++++ Supplied text
The run blocking had its fair share of impressive plays, helping Williams drive into the end zone on each touchdown run — but it wasn’t as efficient as we’ve seen it at times this year. Right tackle Mike Remmers did an admirable job filling in for Lucas Niang. There were a few leaks in pass protection, but that’s to be expected against such a talented defensive front.
Offensive Player of the Game: Quarterback Patrick Mahomes
With no skill positions truly having an incredible day, I want to praise Mahomes for bouncing back from a very ugly first half; he showed the same uncomfortable manner of maneuvering the pocket that we’ve seen in spurts this season — but he didn’t let it kill his confidence; he kept playing the only way he knows how, which turned into important completions and a season-high in passing yards (397). Mahomes and the offense stayed true to themselves, which allowed them to stretch the lead late in the contest.
Defense (Talon Graff)
Outside of one big scoring play to former Chief Ricky Seals-Jones, the defense played much better than they have all year. Even though Chris Jones was unable to go, the defense only gave up 94 yards on the ground. Nick Bolton continues to impress and he led the team in tackles with nine. The front seven took over the line of scrimmage in the second half, limiting Washington to almost no production.
There were a couple of close calls in the first half when Washington missed on a couple of deep shots that were defended by Rashad Fenton and L’Jarius Sneed. The change made at the safety spot proved to be the right one; Juan Thornhill had a solid day as the starter with three tackles and good coverage.
The pass rush came alive in the latter part of the game — and even though they weren’t able to register any sacks on Taylor Heinicke, there were times he was flushed out of the pocket due to pressure from the Chiefs. Mike Danna has been the most consistent defensive lineman for Kansas City all season. His play shined again on Sunday, highlighted by a forced fumble that was recovered by Sneed. The play of the game came late when the pride of Missouri S&T — Tershawn Wharton — plucked a pass out of the air and wrangled it in for an interception that essentially sealed the game.
The entire defense played well and shut down the Washington offense in the second half, holding them scoreless. The offensive side of the ball for Washington isn’t breaking any records, but they have some legitimate playmakers. Running back Antonio Gibson and wide receiver Terry McLaurin — both of them banged up — were held in check throughout the game.
++++++++
++++ Entries
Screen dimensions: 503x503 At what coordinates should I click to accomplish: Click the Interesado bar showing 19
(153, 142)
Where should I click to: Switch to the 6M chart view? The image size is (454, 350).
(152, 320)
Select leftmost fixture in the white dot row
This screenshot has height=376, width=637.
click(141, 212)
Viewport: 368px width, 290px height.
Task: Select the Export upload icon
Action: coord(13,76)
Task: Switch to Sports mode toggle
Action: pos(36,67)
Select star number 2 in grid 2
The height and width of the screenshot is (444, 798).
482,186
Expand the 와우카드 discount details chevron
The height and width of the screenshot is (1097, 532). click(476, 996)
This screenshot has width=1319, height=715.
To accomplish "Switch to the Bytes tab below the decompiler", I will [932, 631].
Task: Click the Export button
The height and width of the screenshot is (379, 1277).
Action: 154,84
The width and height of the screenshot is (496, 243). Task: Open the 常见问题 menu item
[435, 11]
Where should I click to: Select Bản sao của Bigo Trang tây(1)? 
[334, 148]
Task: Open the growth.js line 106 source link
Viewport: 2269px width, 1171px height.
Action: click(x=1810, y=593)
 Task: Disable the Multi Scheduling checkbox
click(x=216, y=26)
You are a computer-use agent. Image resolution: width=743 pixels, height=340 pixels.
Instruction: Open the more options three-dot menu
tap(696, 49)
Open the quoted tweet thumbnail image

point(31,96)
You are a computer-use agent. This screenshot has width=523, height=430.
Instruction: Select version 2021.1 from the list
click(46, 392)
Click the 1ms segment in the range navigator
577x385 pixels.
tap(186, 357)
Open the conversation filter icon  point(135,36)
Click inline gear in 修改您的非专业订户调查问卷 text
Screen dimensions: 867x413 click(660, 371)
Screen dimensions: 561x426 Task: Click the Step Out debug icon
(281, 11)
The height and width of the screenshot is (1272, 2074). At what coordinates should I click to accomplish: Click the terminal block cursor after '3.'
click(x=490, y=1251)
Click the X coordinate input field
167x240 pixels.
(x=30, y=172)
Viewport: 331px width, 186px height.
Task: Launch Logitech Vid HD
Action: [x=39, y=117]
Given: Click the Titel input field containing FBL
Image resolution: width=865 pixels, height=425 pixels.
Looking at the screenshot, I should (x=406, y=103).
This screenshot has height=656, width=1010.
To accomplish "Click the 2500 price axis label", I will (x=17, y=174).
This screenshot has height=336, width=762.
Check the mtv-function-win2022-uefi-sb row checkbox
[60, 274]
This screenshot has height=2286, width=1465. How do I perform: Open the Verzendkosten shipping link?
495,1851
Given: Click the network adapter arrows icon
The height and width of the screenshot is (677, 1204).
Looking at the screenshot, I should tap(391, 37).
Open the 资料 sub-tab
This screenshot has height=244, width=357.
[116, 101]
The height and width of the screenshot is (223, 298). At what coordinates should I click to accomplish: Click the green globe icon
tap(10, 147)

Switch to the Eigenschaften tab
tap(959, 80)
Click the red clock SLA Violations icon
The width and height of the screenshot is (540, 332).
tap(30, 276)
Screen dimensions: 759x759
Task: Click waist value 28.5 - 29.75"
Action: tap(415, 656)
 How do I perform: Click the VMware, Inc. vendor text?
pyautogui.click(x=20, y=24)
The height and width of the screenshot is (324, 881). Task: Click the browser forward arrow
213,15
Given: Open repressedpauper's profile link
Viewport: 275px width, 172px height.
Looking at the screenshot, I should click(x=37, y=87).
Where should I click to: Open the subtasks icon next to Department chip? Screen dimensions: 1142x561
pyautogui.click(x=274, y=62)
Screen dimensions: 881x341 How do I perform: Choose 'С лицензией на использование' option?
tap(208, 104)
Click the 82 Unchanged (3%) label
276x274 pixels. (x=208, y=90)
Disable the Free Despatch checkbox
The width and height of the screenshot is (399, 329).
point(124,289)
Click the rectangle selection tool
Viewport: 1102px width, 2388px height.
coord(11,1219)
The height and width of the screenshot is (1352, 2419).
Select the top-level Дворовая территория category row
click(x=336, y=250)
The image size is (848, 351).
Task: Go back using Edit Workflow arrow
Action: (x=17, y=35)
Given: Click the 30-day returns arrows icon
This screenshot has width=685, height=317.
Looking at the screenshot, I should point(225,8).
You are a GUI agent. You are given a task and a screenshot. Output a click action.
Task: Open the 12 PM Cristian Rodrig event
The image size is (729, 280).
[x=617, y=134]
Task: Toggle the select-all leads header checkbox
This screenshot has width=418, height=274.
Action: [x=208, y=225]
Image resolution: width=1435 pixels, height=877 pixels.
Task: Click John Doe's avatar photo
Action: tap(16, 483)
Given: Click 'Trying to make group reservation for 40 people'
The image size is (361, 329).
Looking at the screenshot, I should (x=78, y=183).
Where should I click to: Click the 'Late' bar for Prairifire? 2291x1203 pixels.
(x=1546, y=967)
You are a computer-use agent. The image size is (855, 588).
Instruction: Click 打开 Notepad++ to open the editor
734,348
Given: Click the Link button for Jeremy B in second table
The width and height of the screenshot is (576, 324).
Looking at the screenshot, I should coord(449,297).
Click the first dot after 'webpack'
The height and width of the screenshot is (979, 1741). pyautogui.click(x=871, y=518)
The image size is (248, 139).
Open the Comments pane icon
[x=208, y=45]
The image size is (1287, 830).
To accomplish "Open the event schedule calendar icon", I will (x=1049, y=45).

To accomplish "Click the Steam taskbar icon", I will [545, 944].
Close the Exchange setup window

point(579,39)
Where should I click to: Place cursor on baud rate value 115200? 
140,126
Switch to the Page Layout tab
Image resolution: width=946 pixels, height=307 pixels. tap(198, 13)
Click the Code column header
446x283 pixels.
++++++++
From the game recap, list every player whose name comes right after a position title, and give that position with each name.

- Mike Remmers: right tackle
- Patrick Mahomes: quarterback
- Antonio Gibson: running back
- Terry McLaurin: wide receiver